[Opening Task input section]

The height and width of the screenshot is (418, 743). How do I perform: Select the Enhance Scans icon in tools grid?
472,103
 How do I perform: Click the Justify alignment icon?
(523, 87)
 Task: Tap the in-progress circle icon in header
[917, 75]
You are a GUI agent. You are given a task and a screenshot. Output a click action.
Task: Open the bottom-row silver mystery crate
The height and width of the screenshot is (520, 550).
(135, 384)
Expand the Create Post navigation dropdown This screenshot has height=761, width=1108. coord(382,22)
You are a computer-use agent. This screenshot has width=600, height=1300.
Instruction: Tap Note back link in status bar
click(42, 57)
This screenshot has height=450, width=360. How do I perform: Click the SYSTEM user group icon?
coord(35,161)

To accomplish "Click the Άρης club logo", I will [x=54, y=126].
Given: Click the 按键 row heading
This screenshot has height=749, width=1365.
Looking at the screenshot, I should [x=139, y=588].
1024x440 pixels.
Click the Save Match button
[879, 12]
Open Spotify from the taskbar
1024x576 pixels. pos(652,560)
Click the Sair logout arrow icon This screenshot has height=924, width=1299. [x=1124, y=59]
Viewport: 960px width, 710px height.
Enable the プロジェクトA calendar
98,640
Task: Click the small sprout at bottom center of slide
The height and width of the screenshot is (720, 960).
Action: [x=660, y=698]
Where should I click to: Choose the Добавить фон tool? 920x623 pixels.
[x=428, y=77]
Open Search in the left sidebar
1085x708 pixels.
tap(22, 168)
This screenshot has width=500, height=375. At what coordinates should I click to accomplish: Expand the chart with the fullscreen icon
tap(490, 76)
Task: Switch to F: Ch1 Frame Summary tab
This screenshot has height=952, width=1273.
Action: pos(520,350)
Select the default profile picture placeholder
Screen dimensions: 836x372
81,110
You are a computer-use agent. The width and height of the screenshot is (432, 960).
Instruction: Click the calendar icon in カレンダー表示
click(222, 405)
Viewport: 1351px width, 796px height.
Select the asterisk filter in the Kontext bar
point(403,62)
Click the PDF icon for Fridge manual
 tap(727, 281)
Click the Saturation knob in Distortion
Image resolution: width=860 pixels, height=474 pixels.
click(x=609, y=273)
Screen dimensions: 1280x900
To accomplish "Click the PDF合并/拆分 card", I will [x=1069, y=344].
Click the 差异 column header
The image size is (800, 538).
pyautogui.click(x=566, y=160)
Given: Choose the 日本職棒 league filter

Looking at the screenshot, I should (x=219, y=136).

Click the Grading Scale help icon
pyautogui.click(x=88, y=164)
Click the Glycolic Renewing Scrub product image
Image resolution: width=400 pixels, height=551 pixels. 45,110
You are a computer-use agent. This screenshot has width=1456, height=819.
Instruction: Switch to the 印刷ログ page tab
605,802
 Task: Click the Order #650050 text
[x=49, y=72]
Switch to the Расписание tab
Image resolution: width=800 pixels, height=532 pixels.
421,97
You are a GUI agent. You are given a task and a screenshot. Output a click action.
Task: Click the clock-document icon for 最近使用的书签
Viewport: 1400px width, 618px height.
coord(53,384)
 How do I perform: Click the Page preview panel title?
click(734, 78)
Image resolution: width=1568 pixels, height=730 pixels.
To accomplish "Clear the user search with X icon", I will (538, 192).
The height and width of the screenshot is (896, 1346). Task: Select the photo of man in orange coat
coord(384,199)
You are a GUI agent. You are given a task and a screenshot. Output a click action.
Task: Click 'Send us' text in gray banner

[Closing Task input section]

» **The problem**
Write down exactly the span of lines above from the one containing "1024x440 pixels." to the one containing "Select the default", both ends included.

» **Answer for the task**
1024x440 pixels.
Click the Save Match button
[879, 12]
Open Spotify from the taskbar
1024x576 pixels. pos(652,560)
Click the Sair logout arrow icon This screenshot has height=924, width=1299. [x=1124, y=59]
Viewport: 960px width, 710px height.
Enable the プロジェクトA calendar
98,640
Task: Click the small sprout at bottom center of slide
The height and width of the screenshot is (720, 960).
Action: [x=660, y=698]
Where should I click to: Choose the Добавить фон tool? 920x623 pixels.
[x=428, y=77]
Open Search in the left sidebar
1085x708 pixels.
tap(22, 168)
This screenshot has width=500, height=375. At what coordinates should I click to accomplish: Expand the chart with the fullscreen icon
tap(490, 76)
Task: Switch to F: Ch1 Frame Summary tab
This screenshot has height=952, width=1273.
Action: pos(520,350)
Select the default profile picture placeholder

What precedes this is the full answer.